Double Dragon and Four of Wands were recorded and produced between December 2024 and July 2025 by the at their band house and rehearsal space. Main Era expand: "In many ways the album serves as a sonic artifact of our life last year; we had all decided to move into a house together in Allston, MA, started touring more seriously, and were getting exposed to more progressive and avant garde musical projects both in Boston and on the road. Bands like Walk me Home (Bos/MTL), The Fringe (Free Jazz group from BOS), Bloodsports (NYC), Wiring (NYC), Microgoblet (PHL), Boyscoutmarie (NYC) and many many others totally blew our minds, and taught us that you can really do whatever you want with music – there are no rules."
* * *
Artist: TRAITRS
Track: I Was Ill, You Were Wrong

Toronto coldwave duo TRAITRS release with their new single I Was Ill, You Were Wrong. The track arrives alongside the announcement of their highly anticipated fourth album POSSESSOR, set for release on 13 March 2026.
A melancholic meditation wrapped in gothic electronics, I Was Ill, You Were Wrong finds TRAITRS exploring their most vulnerable terrain yet. Echoing synths create a haunting foundation as guitars surge forward, while brooding vocals howl through the darkness like spectres, channeling the emotional weight of The Cure's most introspective moments. The track confronts humanity's most universal truth: our collective denial of mortality. Exploring how we construct purpose and seek distractions to navigate the daily existence of living, the song examines the psychological defense mechanisms we employ to avoid confronting death - the one thing that unites us all. It's about the fear of being alone, the illusion of "tomorrow," and how a single moment can shatter our carefully maintained bubbles of denial.
"I felt that song connected me to everything and everyone, it's the one thing we all share and have in common," explains vocalist and guitarist Shawn Tucker. "It's also a wake up call to live the life you want to live, we only have one chance at this so go dance in the rain."
Written during a period when both Sean Patrick Nolan (synth and sequencing) and Shawn Tucker (guitar and vocals) were navigating profound life changes and depression, the album POSSESSOR confronts mortality, alienation, and the temporary nature of existence head-on.
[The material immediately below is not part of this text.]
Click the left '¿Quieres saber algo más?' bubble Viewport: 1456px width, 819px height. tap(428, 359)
The album asks difficult questions about what anything means when we're gone, exploring the sensation of watching everything die and wondering if any of it matters. It's an album about grief, loneliness, and our intimate, untimely demise: themes that felt impossibly urgent for a duo who concluded they had nothing left to prove to anyone, making the creation of this record a form of therapy and closure.
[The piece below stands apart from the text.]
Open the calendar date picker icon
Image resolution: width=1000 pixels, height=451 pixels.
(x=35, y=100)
"There's a lot of anger, beauty and sadness on the album," TRAITRS reflects. "I want to feel that someone is holding you when you're cold, sad and alone in the dark. The soundtrack to a gloomy filled sorrowed love affair. It's unconditional, unflinching, and unapologetic."
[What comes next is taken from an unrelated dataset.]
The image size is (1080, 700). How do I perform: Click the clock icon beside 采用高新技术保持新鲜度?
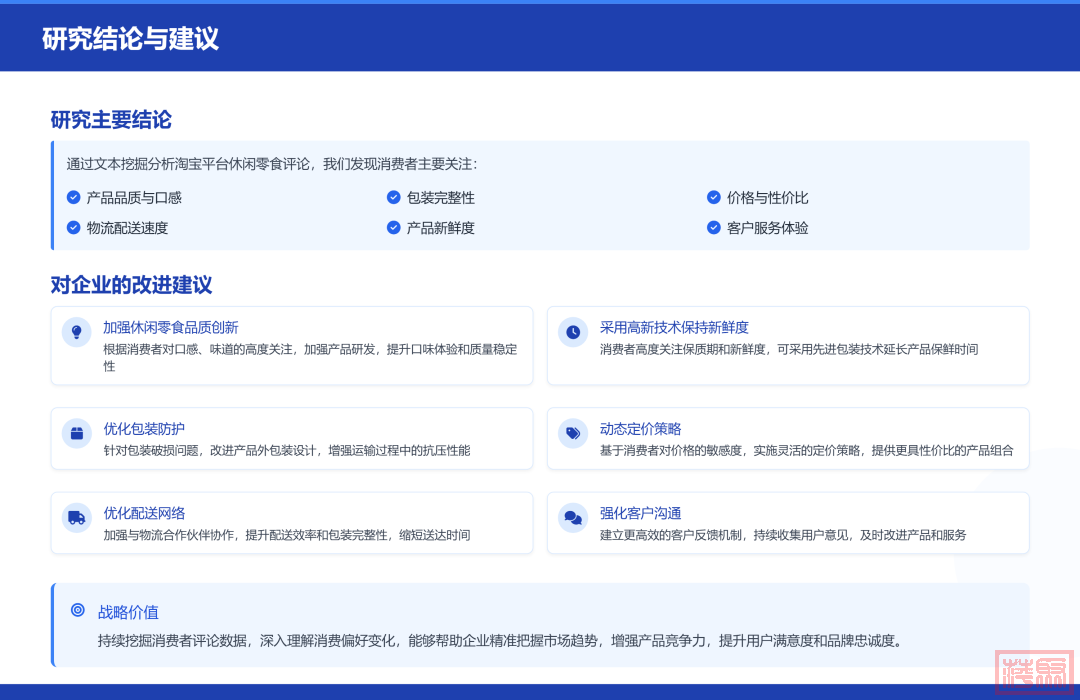click(x=573, y=332)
Drawing influence from The Smiths, The Cure, Interpol, and lesser-known post-punk gems like Asylum Party and The Opposition, TRAITRS continue to carry the torch for emotionally devastating yet sonically powerful alternative music. With their cinematic blend of atmospheric soundscapes, anthemic choruses, and uncompromising emotional honesty, Sean Patrick Nolan and Shawn Tucker have evolved from bedroom artists selling cassette tapes to accumulating millions of streams worldwide and performing hundreds of shows across multiple continents. POSSESSOR stands as their most ambitious statement yet: an album that feels like our planet slowly losing air as we all suffocate without noticing.
In celebration of the album release, TRAITRS will embark on an extensive tour spanning Europe, the UK, and USA, including a London date at the 229 Club on 22 March 2026.